Your instructions:
Reproduce the entries below word for word, beginning with the line that contains "Click the map pin icon beside 1 Nassau Hall" and continuing through the line that contains "Looking at the". Omit the pictures from your copy.

Data extract:
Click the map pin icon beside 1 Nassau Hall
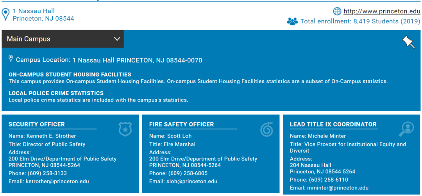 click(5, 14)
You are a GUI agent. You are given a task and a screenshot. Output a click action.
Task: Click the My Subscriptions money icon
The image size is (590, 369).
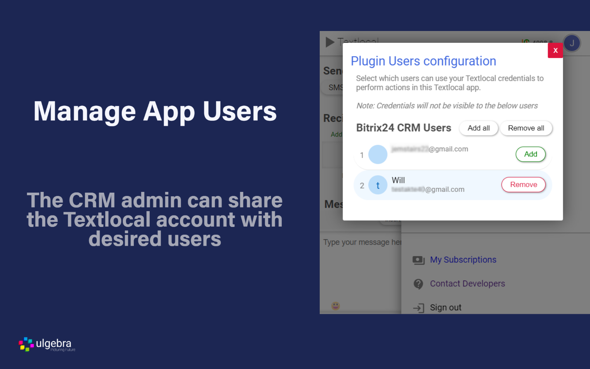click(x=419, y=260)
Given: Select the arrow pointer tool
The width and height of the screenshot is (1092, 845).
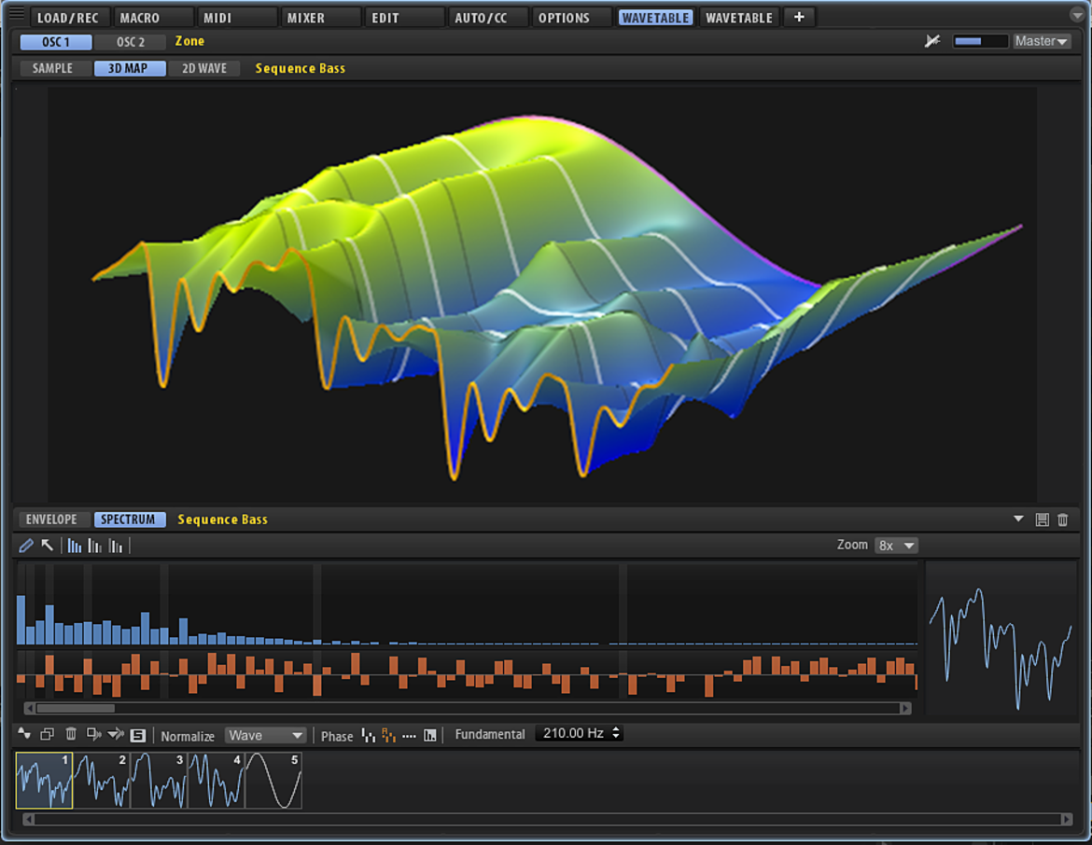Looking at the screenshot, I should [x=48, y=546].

---

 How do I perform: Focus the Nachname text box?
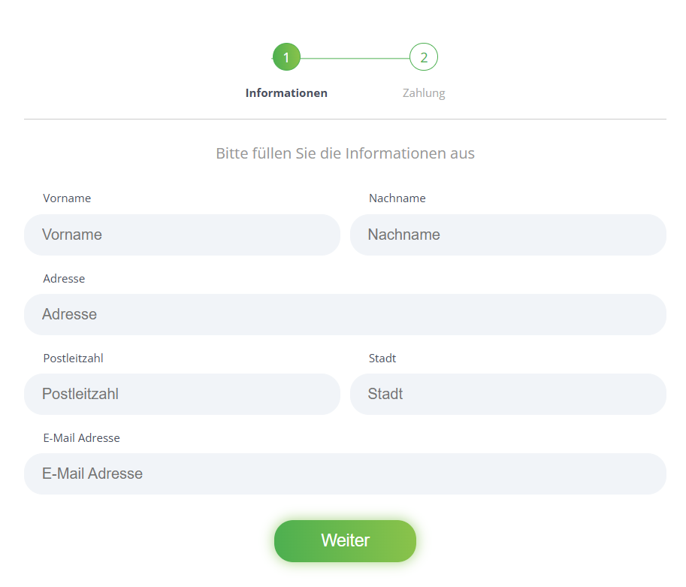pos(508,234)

Full output:
Click the map pin icon beside 1 Nassau Hall
 click(5, 14)
You are a GUI agent. You are given a task and a screenshot. Output a click action.
Task: Click the My Subscriptions money icon
The image size is (590, 369).
click(x=419, y=260)
Given: Select the arrow pointer tool
The width and height of the screenshot is (1092, 845).
Looking at the screenshot, I should [x=48, y=546].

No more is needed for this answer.